The Seventh Circuit today reverses dismissal of a union member's complaint that she was discriminated against in job referrals because of sex, in violation of Title VII. The court observes that she was not obliged to file an EEOC charge the first time she suffered discrimination, and was timely provided that she suffered one denial or more during the 300-day period before filing. The panel also notes that a failure of an applicant to register formally and repeatedly for openings does not necessarily bar a Title VII action.
The Seventh Circuit issues a divided opinion on the issue of "qualified individual" under the ADA, in a case concerning a nursing-home beautician. While unanimously agreeing to reverse summary judgment, the panel splits over the question of how to analyze whether pushing the residents' wheelchairs was properly classified as an "essential function."
The crafters of the 1974 ERISA statute intended participants to have the broadest range of access to federal court, including a special venue statute and national service of process. Under ERISA, venue is proper in "the district where the plan is administered, where the breach took place, or where defendant resides or may be found." 29 U.S.C. § 1132(e)(2). But a 2-1 decision in the Sixth Circuit - four decades after ERISA's passage - threatens that accomplishment, holding that a plan choice-of-forum clause that limited venue to a single district in Iowa five hundred miles from the plan participant could be enforced.
On Monday, the Supreme Court declined to hear any of the seven same-sex marriage cases that were pending before it. Procedurally speaking, this means that the seven appellate decisions striking down bans on same-sex marriage will stand.
The Eighth Circuit, en banc (9-3), today affirms summary judgment in an ADEA case. The surprise is not so much in the outcome as the vote split, which is not along ordinary lines. In second case, a panel reverses (in part) summary judgment on another ADEA claim, finding that pointed inquiries into an employee's Medicare eligibility and health-plan costs were probative evidence of age bias.
Lawyers who represent employees in the state and local public sector know that, for sex discrimination and harassment claims, they can bring suit under both Title VII of the Civil Rights Act of 1964 and Section 1983 of the Civil Rights Act of 1871. The former law was passed specifically to combat sex discrimination, while the latter attacks discriminatory practices by way of the Fourteenth Amendment Equal Protection Clause. Yet while section 1983 has some specific advantages to employees - there is no administrative prerequisite to file a charge with the EEOC, the limitations period is longer, there is individual liability, and legal relief is uncapped - there are also some distinct disadvantages, such as overcoming qualified immunity. So, in this case, the Second Circuit holds that in contrast to Title VII, a plaintiff must show that each individual defendant was personally motivated by gender in order to establish liability. On this basis, the panel mostly reverses denial of qualified immunity for several individual police officers charged with sex harassment and discrimination.
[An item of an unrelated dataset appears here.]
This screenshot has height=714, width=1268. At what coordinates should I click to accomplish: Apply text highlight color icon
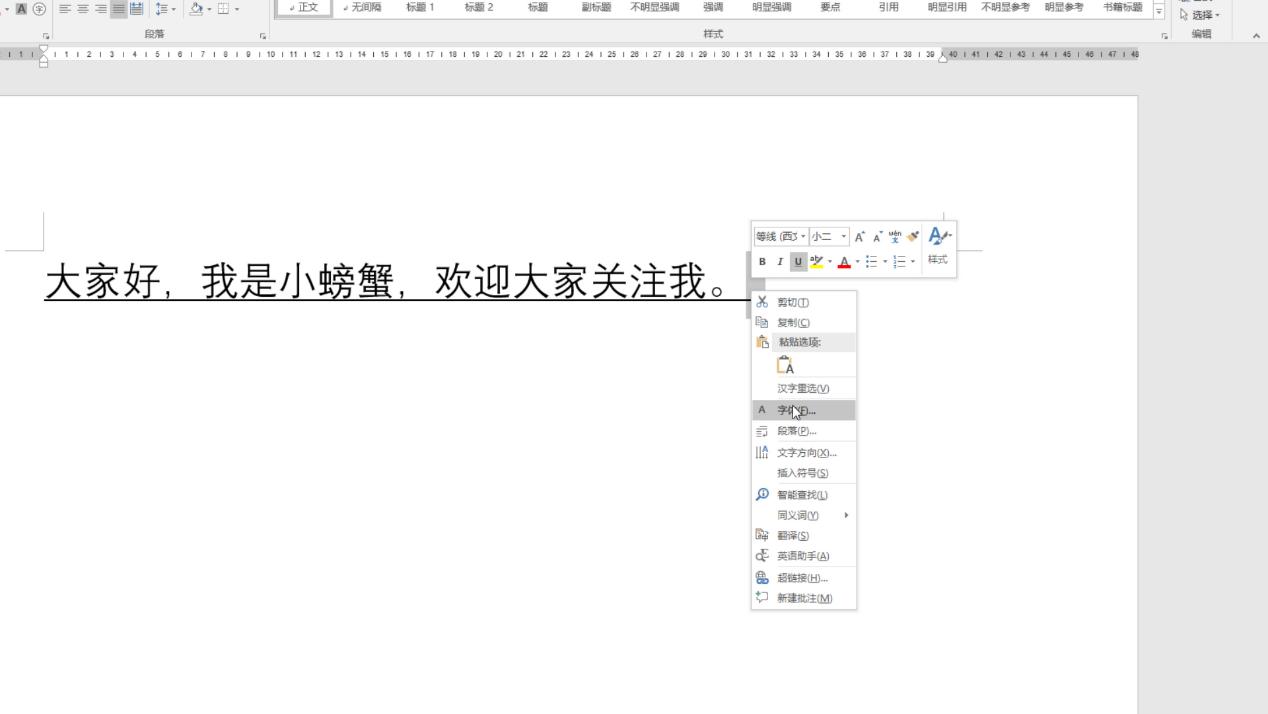(818, 261)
In his newest Executive Order, Fair Pay and Safe Workplaces, President Obama makes access to justice for workers a priority of his administration. Leading in the forum in which he has control-federal employees and companies that contract with the federal government-this is the third pro-employee Order the President has signed this year. On July 21, 2014, President Obama banned federal contractors from discriminating against gay workers. Then, in January 2014, President Obama raised the minimum wage for new federal contractors to $10.10 an hour.
A continuing, unresolved issue under Title VII is what constitutes discrimination in "terms, conditions, or privileges of employment." Most courts require proof of a "materally adverse employment action," which can include - by way of example - being placed on an onerous schedule or subjected to unhealthful conditions. But the Fifth Circuit has long required proof of a more exacting "ultimate" employment decision, e.g., "hiring, firing, demoting, promoting, granting leave, and compensating." In yesterday's 2-1 decision, though, a panel of the court holds that a material diminution of duties not otherwise accompanied by a change in title or pay may be actionable.
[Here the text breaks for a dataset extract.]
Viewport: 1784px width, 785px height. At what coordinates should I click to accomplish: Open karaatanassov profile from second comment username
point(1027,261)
The Fifth Circuit addresses a seldom-litigated question under Title VII, 42 U.S.C. § 2000e(j): whether plaintiffs in religious reasonable-accommodation cases must prove both that they hold sincere ("bona fide") religious convictions, and that the activities to be accommodated constitute true religious beliefs. The panel splits 2-1, with the majority reversing summary judgment for the employer and holding that even a non-religious observance (here, a community service event for the plaintiff's church) might require accommodation.
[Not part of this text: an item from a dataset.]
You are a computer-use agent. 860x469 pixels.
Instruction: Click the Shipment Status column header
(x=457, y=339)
So far, there has been relatively little case law on the question of when, under Title I of the Americans with Disabilities Act, an employer's medical examination may be deemed job-related and consistent with business necessity under the provisions of 42 U.S.C. § 12112(d)(4)(A). The Sixth Circuit - nearly two years to the day after its first opinion in this long-running case - remands the claim a second time for a jury trial on this issue.